Is Syria turning into the Afghanistan next door?

Head of Jabhat al-Nusra, the largest jihadi fighting force in Syria pledged loyalty to al-Zawahiri, Bin Laden's replacement; Syria's deterioration is ideal breeding ground for radical forces, like Afghanistan in the 1980s.

Nusra Front Fighters 370 (photo credit: reuters)
Nusra Front Fighters 370
(photo credit: reuters)
Something eerily familiar is taking place in Syria. A secular dictatorship is fighting an atrociously brutal civil war with rebels, and as the country disintegrates, local jihadi- Islamist fighters are joined by volunteers from abroad.
As the jihadis grow in prominence, they become more confident in their plans to hoist the flag of radical Islam in place of the regime they hope to topple.
Syria’s deteriorating situation – with its daily violence and crumbling of state sovereignty – allows for the ideal breeding ground for radical forces, just as similar circumstances did in the late 1980s in Afghanistan, where al- Qaida was formed.
Today, the ideology espoused by the founders of al-Qaida is alive and well in Syria, and its influence is felt around the region.
On Wednesday, Israeli security forces announced the arrest of a 29-year-old, Israeli Arab man who had gone to Syria to train with Islamic extremists, and who was asked by them to volunteer information on sensitive locations as well as carry out an attack in Israel.
This case is not the only one of its kind. Although they are small in number, there are additional investigations into Israeli Arabs – some of whom have been arrested – who spent time with jihadis in Syria. These cases have not yet been formally publicized, but they have set off a red light in the intelligence community.
The concern is that al- Qaida’s worldview will spread to Israeli Arab volunteers, who can then try to return to Israel and carry out attacks.
The phenomenon is by no means limited to one country.
Last year, counter-terrorism police in London arrested a British Muslim couple suspected of kidnapping and attempting to kill a Sunday Times photographer in Syria.
Last week, the UK-based International Center for the Study of Radicalization said hundreds of EU residents are fighting with the rebels in Syria, most of them British, adding that there are more than 5,000 foreign volunteers in Syria.
All this comes as the head of Jabhat al-Nusra, the largest jihadi fighting force in Syria today, pledged his loyalty to Ayman al-Zawahiri, who replaced Osama bin Laden as leader of al-Qaida.

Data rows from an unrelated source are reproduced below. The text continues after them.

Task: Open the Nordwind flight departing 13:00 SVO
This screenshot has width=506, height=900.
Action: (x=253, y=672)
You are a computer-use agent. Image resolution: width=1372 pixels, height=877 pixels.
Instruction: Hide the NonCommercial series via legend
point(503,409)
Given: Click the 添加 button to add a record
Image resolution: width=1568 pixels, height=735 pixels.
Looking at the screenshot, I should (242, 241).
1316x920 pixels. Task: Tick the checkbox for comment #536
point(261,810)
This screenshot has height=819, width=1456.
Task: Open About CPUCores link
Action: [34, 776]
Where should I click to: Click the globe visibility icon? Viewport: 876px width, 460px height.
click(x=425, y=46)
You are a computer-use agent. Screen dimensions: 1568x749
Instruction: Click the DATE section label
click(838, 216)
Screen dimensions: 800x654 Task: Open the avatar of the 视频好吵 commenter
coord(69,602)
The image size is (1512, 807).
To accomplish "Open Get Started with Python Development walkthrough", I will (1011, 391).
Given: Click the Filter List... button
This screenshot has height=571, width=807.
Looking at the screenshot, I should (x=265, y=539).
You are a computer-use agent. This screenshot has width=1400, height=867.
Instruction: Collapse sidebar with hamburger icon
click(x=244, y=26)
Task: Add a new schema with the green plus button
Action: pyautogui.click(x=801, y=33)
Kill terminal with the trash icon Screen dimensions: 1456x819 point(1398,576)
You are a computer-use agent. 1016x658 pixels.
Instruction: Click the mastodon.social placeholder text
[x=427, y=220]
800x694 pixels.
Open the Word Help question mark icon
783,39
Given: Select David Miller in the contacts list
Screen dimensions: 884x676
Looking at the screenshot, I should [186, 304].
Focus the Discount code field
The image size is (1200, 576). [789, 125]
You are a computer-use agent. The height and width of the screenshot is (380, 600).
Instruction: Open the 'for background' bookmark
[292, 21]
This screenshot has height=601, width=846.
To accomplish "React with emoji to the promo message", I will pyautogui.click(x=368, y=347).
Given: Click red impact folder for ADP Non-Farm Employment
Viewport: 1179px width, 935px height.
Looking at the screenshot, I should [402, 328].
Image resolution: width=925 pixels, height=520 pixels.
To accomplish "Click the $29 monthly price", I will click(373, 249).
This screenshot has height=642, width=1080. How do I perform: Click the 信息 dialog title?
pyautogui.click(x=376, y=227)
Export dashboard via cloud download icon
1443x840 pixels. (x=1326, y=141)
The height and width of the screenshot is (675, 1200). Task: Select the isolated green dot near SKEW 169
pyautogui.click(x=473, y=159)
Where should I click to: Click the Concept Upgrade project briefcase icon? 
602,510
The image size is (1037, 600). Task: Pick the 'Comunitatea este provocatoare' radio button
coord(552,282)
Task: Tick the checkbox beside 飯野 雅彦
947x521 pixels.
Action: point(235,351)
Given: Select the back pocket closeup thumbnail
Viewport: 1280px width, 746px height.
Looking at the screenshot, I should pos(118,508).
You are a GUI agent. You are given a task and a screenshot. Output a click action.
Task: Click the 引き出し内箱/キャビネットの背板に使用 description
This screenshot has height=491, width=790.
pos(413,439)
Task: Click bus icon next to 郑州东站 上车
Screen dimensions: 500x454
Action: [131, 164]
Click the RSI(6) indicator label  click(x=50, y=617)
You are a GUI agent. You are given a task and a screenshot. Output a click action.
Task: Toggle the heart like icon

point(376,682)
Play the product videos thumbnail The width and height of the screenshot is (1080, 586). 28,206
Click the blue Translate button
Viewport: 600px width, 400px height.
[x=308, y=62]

Abu Muhammad al- Jawlani’s announcement came one day after al-Qaida in Iraq, confirming long-held suspicions, said that Jabhat al-Nusra is a part of its regional operations.
Meanwhile, jihadists continue to launch suicide bombings and hit-and-run attacks on regime targets, employing the same tactics they have used in Iraq, Afghanistan and other battle zones.
Security forces will have to continue monitoring the “jihadistan” growing just across the northern border.